For Scott Schaefer, a pharmacist at Oklahoma Poison Control, it's another case that shows the importance of new research into anti-venom. For Scott Schaefer, a pharmacist at Oklahoma Poison Control, it's another case that shows the importance of new research into anti-venom.

By Emory Bryan, The News On 6

TULSA, OK -- The warm weather has more people outdoors and that means more people will get snake bites.

One of our viewers wanted to know why the best treatment for snake bites isn't available at every hospital.

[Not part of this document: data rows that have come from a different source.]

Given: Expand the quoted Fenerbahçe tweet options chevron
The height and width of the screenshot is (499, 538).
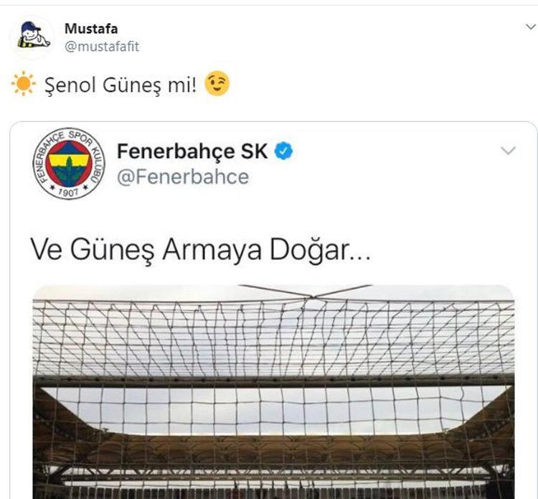Looking at the screenshot, I should click(508, 151).
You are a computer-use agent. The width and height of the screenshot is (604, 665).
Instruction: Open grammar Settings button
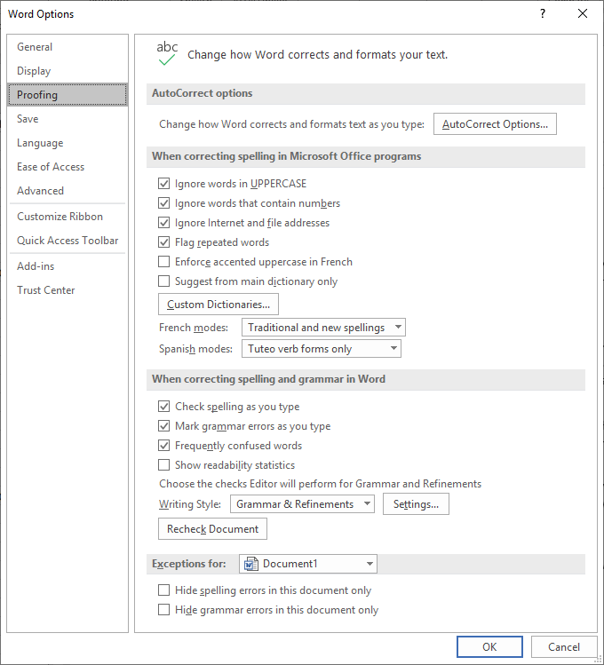(416, 503)
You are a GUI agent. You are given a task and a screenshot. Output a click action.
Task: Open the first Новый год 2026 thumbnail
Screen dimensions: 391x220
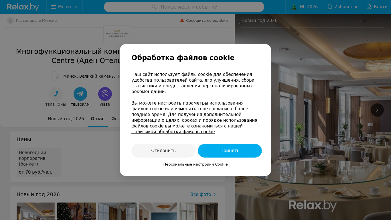36,211
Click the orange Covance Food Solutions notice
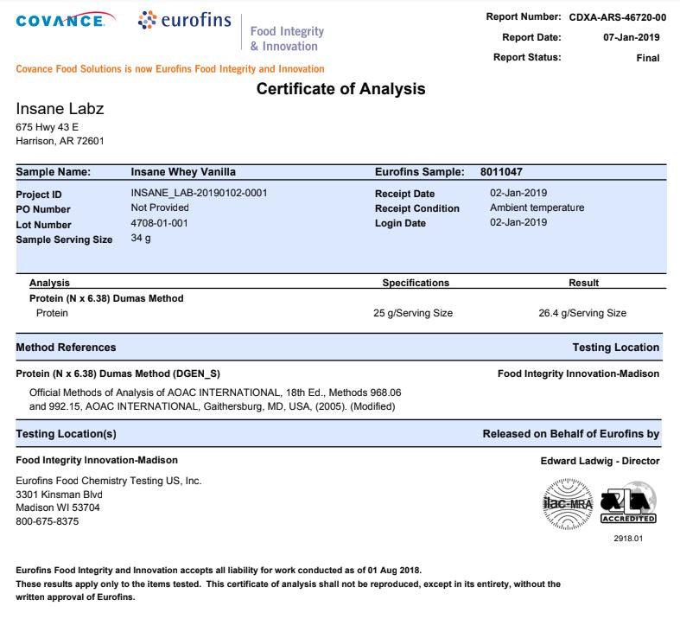680x632 pixels. (x=170, y=69)
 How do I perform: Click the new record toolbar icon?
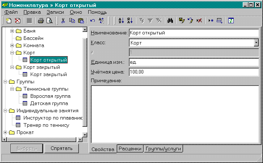point(9,21)
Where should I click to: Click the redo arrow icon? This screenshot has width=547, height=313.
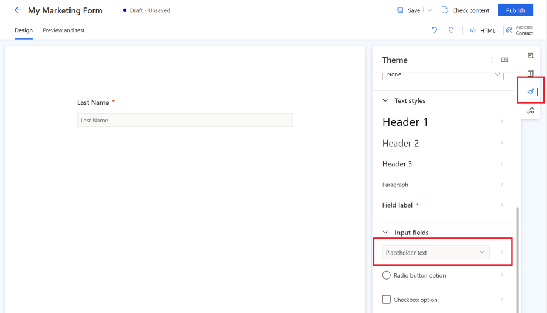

Oklahoma has three kinds of poisonous snakes.

The same anti-venom works for all kinds of bites, but it's not available everywhere because it's very expensive and doesn't have a long shelf life.

"I never, in my entire life, could imagine a poisonous snake bite could hurt that bad," said Jon Worhsam, a snake bite victim.

Jon Worhsam spent most of the last week in a hospital recovering from a single snake bite to his middle finger on his left hand.

It came from a snake so small, he thought it was a lizard.

"When it bit me I slung my hand, so instead of two nice holes it left a little cut," said Worhsam.

In the week since, he's been treated with anti-venom, antibiotics and had surgery to remove infection and he could possibly have lifelong pain.

For Scott Schaefer, a pharmacist at Oklahoma Poison Control, it's another case that shows the importance of new research into anti-venom.

"We know it's effective, but we want to know how effective and how long it takes for people to get back to work or school," said Scott Schaeffer of Oklahoma Poison Control Center.

Schaeffer says snake bites increase this time of year and everyone needs to know what does and doesn't work.

"There was the old western movie treatment of cutting the bite and sucking the venom out. For one, it doesn't really work and it greatly increases the risk of infection," said Schaeffer.

Worsham says the pain was incredible.

"And that was instantly. I got bit. I walked into the house and it was all white. It felt like someone had peeled the skin back and set a fire in there and put it back, it burned that bad," said Worhsam.

Worsham says his doctors believe they have saved his finger, after intensive treatment for what was such a small wound.

Oklahoma Poison Control recommends people call 911 for any snake bite because of the importance of prompt treatment with anti-venom.

Poison Control can quickly match up patients with a hospital that has it on hand.